Healthy Sleep Habits by Christine Taylor, LCPC

A common complaint among most of my clients is the inability to get quality sleep. Inadequate sleep can contribute to depression, anxiety, irritability, and concentration, among others issues. I think we can all relate to rushing through our day and going to bed simply because we cannot stay awake any longer. Many believe they need a good night’s rest, but many don’t prioritize getting a good night’s rest. Accept that you deserve a good night’s rest, that your day is worth clarity and intention. Like all changes that last, it will take commitment, time, and determination to receive the results you want.

Consider making these simple changes to your nightly routine:

Establish a bedtime routine

It is common for children to have a set bedtime routine. At the same time each evening, put toys away, hop in a warm bath, wiggle into comfortable pajamas, brush teeth, read a book, and sing a song. These habits create a signal to the brain that it is almost time to sleep. We often lose this routine as we get older, instead rushing around before falling asleep on the couch or while reading our phones in bed.

Your bedtime routine might include: a quick pick-up of clutter to minimize stress, setting things out for work the next morning; a warm shower or bath; changing into comfortable pajamas; using relaxing, scented lotion; restorative yoga poses; deep meditative breathing; dwelling on what you’re thankful for; or replaying happy moments of the day.

Create a calming bedroom space

Where we retreat at the end of the day should be peaceful and comfortable, aiding in helping us wind down for a good night’s rest.

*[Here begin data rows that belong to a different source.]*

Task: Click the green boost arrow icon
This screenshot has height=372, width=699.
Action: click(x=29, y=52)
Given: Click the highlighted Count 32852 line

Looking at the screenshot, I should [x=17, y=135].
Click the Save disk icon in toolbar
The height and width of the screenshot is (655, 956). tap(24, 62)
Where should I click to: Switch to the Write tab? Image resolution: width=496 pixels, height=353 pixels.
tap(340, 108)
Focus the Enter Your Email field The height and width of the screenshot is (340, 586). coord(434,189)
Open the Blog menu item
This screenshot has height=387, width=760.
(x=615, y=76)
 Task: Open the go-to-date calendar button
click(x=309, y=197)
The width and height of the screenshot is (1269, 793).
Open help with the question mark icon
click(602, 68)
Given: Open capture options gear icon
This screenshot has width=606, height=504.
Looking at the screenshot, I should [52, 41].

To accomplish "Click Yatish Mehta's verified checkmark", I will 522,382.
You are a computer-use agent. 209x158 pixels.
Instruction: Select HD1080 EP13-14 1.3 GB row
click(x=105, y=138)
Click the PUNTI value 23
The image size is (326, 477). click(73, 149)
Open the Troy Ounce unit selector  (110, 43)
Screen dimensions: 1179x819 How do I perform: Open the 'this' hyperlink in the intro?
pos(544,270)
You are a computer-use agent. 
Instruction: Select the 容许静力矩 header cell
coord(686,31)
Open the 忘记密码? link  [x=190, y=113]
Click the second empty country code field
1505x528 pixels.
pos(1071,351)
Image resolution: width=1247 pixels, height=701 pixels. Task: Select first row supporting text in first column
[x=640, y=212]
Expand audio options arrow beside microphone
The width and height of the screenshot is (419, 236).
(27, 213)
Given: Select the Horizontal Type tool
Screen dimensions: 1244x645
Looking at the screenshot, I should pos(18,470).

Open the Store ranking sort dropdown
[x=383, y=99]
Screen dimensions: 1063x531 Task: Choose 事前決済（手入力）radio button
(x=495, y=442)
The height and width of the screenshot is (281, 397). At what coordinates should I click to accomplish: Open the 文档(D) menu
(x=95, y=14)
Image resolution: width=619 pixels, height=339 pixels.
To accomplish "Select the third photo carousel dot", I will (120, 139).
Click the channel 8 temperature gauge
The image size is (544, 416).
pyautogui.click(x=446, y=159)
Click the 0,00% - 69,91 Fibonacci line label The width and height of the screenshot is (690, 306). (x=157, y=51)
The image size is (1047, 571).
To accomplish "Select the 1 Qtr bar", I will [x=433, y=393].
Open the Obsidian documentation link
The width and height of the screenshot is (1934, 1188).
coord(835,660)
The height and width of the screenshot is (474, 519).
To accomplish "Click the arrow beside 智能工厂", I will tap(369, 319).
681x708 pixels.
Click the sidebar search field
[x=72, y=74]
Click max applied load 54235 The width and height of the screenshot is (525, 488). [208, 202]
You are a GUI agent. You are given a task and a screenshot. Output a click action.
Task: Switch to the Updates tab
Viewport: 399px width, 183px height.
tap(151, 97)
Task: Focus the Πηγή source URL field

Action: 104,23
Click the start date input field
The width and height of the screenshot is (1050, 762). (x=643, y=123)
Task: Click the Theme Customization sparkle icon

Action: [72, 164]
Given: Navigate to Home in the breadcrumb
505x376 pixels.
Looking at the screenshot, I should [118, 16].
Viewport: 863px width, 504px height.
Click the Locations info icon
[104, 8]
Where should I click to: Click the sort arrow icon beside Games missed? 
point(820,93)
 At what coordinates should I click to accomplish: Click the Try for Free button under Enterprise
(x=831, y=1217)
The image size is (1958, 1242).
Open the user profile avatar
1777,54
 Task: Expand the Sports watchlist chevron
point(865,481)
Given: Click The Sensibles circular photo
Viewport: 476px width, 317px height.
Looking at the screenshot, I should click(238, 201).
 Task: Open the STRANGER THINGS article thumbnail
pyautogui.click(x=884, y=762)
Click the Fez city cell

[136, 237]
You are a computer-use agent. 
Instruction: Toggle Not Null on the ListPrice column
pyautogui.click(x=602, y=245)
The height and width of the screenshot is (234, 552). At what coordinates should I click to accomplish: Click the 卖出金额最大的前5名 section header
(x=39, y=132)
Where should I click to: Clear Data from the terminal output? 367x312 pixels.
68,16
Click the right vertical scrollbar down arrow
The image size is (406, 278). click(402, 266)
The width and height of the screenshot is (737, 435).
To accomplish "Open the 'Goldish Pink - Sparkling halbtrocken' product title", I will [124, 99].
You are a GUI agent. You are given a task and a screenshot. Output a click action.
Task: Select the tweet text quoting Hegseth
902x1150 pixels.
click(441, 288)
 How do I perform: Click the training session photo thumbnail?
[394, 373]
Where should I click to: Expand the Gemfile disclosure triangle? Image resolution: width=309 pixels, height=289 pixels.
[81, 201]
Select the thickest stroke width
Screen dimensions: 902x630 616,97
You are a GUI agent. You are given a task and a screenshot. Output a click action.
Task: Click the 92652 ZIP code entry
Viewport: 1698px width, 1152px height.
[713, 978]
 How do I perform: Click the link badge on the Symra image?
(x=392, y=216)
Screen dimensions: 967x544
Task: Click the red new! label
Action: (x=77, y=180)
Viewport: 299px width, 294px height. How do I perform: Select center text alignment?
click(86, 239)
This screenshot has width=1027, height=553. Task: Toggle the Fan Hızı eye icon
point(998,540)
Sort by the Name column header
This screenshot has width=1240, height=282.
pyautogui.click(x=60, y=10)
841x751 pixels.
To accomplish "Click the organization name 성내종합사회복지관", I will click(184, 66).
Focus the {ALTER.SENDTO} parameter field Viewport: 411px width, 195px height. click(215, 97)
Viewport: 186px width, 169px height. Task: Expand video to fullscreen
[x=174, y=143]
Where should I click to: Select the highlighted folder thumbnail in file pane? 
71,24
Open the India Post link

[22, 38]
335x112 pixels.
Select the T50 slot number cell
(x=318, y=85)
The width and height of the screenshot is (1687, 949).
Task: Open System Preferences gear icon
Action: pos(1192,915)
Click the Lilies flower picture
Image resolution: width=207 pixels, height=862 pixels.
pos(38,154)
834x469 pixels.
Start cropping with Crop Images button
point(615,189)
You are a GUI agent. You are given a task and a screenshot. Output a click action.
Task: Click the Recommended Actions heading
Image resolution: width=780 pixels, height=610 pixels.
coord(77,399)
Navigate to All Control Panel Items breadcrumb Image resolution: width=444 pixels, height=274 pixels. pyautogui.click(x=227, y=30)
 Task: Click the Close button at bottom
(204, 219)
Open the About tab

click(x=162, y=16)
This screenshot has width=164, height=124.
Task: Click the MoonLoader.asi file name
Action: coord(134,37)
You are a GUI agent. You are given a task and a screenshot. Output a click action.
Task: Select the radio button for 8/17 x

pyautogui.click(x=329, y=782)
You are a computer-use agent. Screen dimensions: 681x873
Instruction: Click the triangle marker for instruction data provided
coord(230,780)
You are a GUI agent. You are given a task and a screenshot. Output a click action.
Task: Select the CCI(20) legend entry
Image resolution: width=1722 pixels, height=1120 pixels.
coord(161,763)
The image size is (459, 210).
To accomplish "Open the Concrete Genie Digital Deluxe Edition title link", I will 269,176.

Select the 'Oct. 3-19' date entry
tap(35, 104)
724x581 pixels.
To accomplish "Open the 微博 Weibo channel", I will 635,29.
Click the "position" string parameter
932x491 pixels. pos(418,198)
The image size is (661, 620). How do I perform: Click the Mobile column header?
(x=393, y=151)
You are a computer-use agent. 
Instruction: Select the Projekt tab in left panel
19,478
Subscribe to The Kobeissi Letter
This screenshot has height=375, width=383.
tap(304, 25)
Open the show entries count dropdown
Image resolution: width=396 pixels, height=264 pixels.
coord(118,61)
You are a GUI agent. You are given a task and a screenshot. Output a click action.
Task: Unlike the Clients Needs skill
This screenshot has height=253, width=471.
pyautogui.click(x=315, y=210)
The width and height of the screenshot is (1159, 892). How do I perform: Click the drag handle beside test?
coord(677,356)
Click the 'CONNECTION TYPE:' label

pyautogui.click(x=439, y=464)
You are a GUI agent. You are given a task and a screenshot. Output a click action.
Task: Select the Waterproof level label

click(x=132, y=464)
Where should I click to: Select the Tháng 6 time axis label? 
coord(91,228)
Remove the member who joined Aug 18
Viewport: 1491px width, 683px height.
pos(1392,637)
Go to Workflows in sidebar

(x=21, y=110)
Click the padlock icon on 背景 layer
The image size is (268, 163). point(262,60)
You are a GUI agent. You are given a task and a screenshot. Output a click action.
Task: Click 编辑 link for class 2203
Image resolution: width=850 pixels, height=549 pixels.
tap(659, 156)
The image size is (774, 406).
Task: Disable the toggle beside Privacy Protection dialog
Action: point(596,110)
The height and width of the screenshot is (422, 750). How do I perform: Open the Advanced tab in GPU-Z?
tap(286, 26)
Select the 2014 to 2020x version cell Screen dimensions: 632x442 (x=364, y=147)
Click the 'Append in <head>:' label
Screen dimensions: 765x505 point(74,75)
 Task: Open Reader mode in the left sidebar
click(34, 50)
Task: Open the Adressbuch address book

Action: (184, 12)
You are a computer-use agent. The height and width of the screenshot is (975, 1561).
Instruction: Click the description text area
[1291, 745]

Qualities of a calming space may include: clean sheets, dirty clothes off the floor, a soothing lamp next to the bed, comfortable temperature and soft linens. Determine if you have an appropriate pillow and mattress to suit your needs. Consider using a fan, white noise machine, or dark curtains to eliminate excess noise and light.

Give yourself permission to put down electronics

Screen time – cell phone, computer, television, tablets – too close to bedtime stimulates the brain, making it more difficult to fall asleep. Put your electronics on silent and somewhere you can’t reach. The vibration and bright light of a text or notification not only disturbs sleep but is tempting to check in the middle of the night. For most of us, the worries of the day can be put aside until tomorrow. At night our brains can not think as clearly resulting in exacerbated worries and illogical thinking. Acknowledge that you are not at your best in the evening to tackle life’s issues.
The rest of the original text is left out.